DATA SHOWN: Begin
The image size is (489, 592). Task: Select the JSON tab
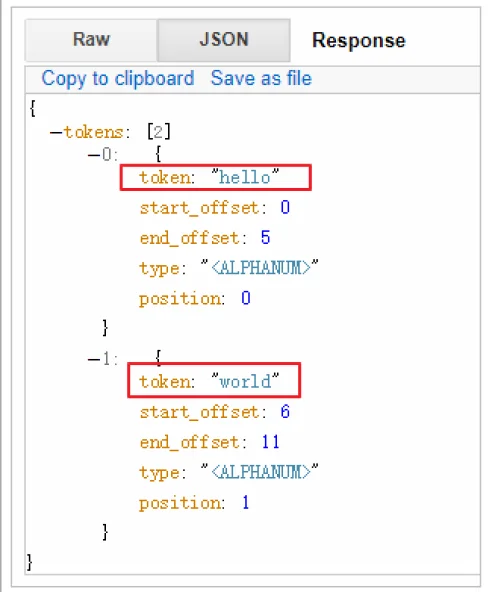coord(224,40)
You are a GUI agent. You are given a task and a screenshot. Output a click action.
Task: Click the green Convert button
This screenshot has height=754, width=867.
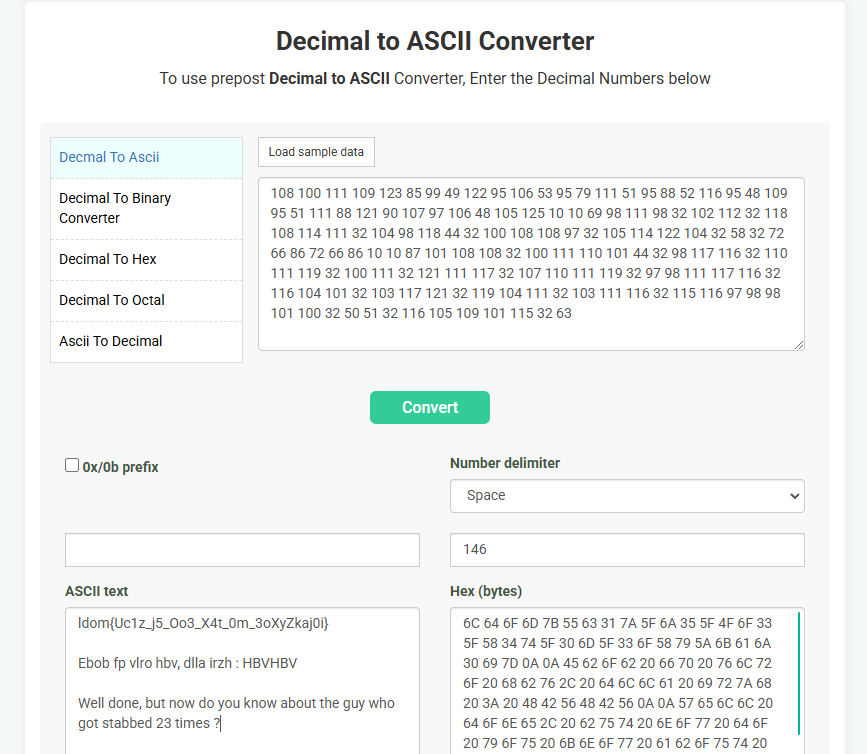tap(430, 407)
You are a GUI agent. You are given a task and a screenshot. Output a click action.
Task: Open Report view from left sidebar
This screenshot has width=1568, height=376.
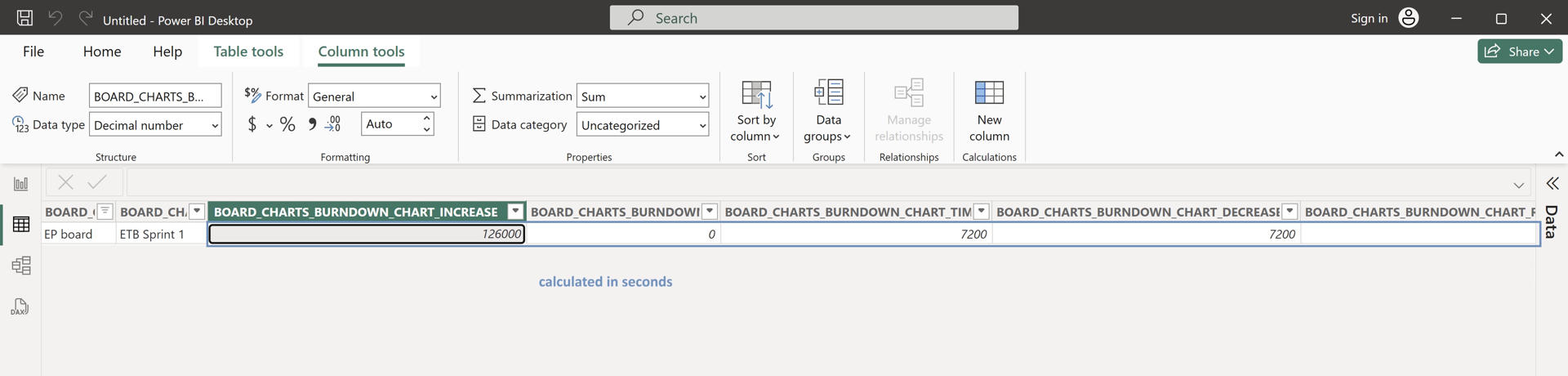[x=21, y=184]
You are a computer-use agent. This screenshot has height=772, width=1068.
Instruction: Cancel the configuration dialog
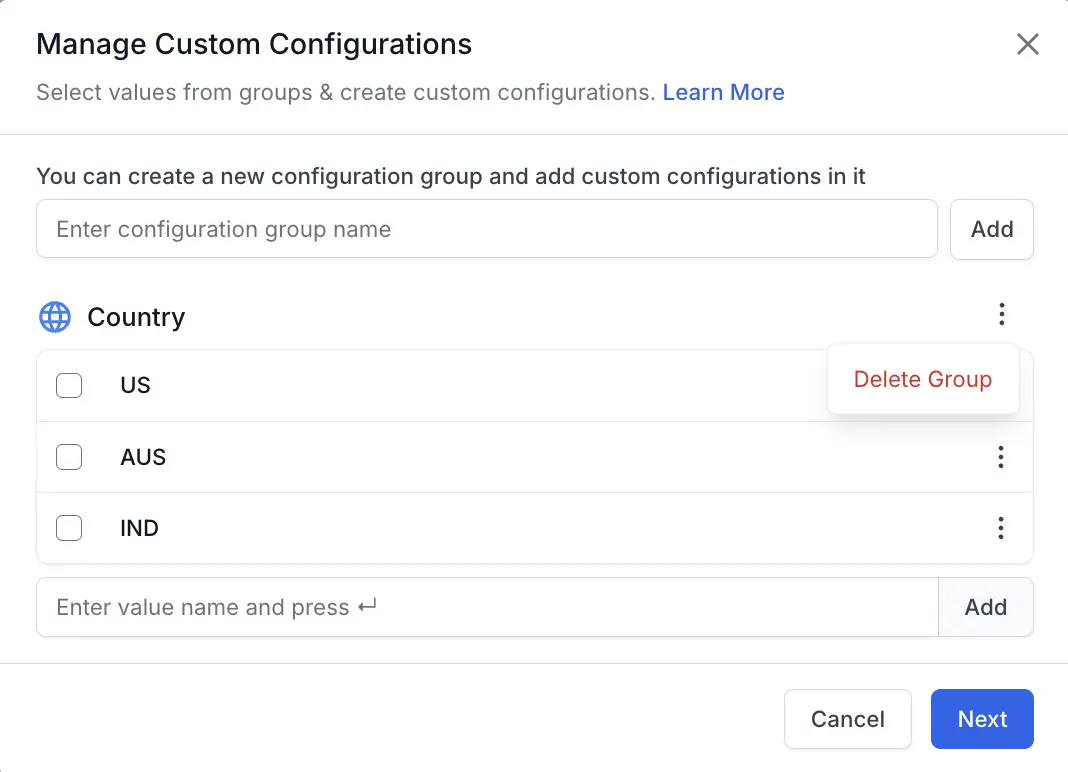[x=847, y=719]
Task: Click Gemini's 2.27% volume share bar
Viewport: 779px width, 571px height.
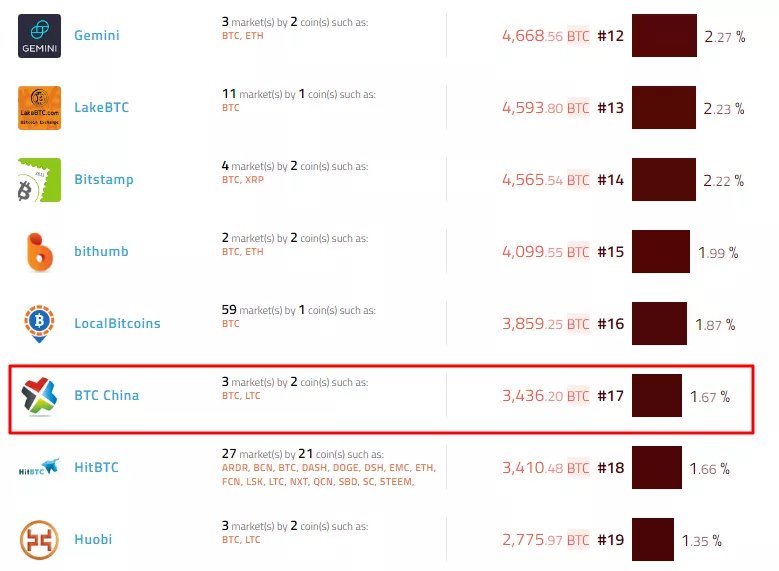Action: click(x=664, y=36)
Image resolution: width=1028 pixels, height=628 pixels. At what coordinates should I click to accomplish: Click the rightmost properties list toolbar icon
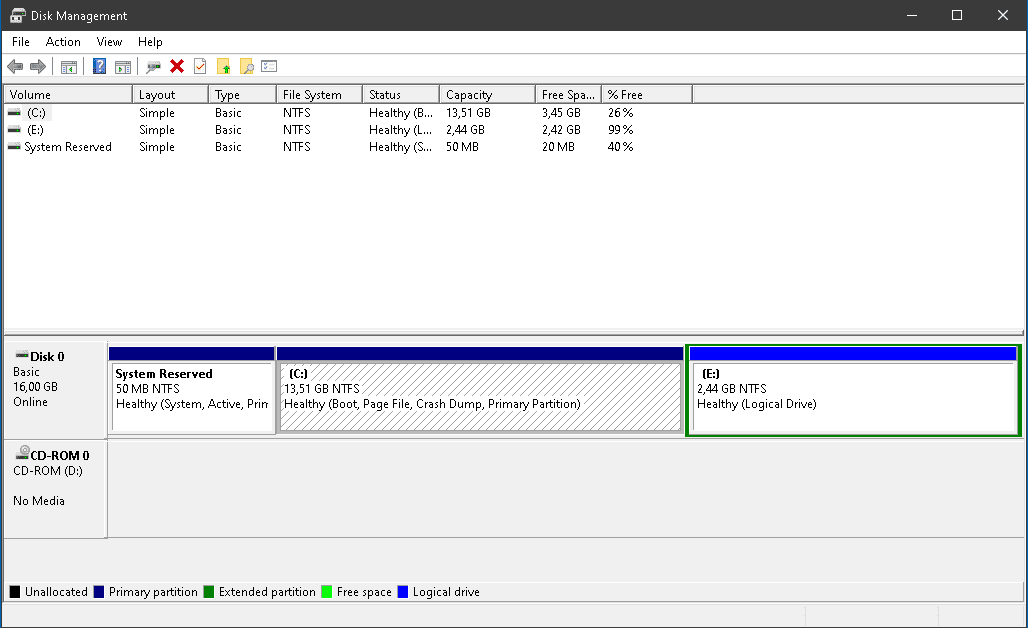(x=269, y=66)
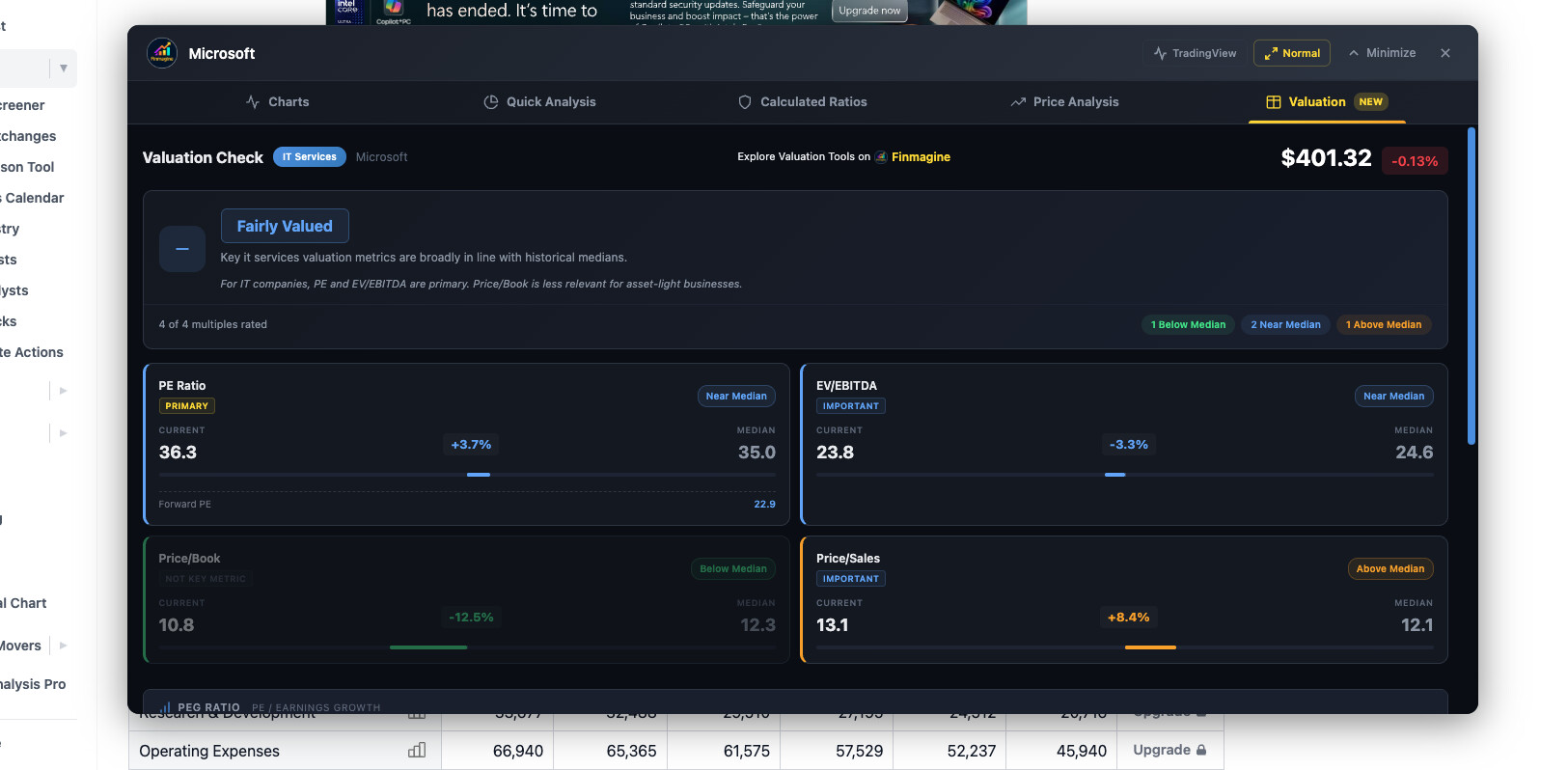Follow the Finmagine valuation tools link
The image size is (1568, 770).
click(x=920, y=157)
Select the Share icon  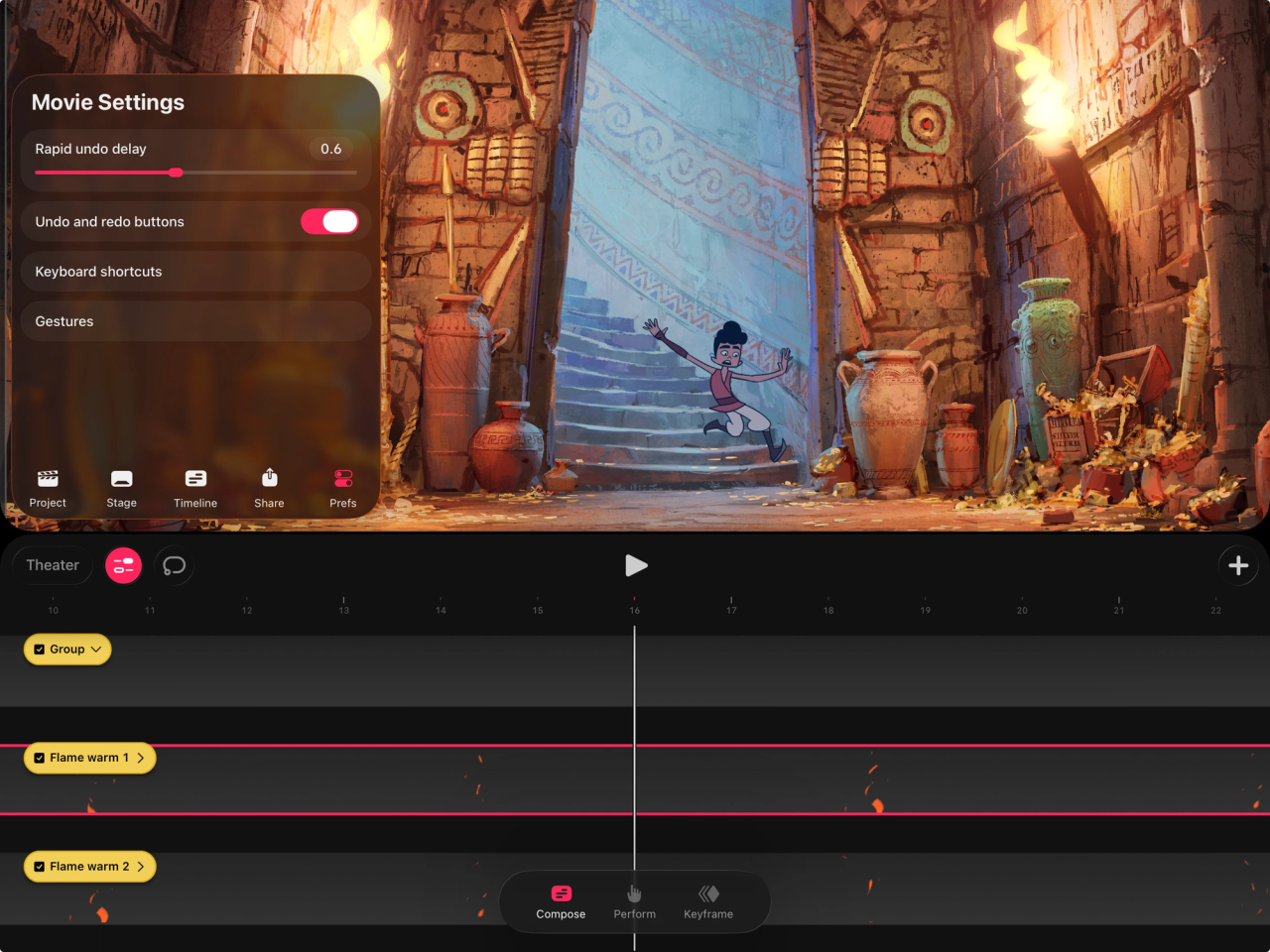(x=269, y=486)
DATA SHOWN: End
WORK INSTRUCTION ::
Copy back exactly the lines above from the one containing "This screenshot has height=754, width=867." through the one containing "Task: Click Gemini's 2.27% volume share bar", and leave every picture behind.

ANSWER BOX ::
This screenshot has height=754, width=867.
tap(430, 407)
You are a GUI agent. You are given a task and a screenshot. Output a click action.
Task: Open Report view from left sidebar
This screenshot has width=1568, height=376.
[x=21, y=184]
You are a computer-use agent. This screenshot has height=772, width=1068.
Instruction: Cancel the configuration dialog
[x=847, y=719]
Task: Click Gemini's 2.27% volume share bar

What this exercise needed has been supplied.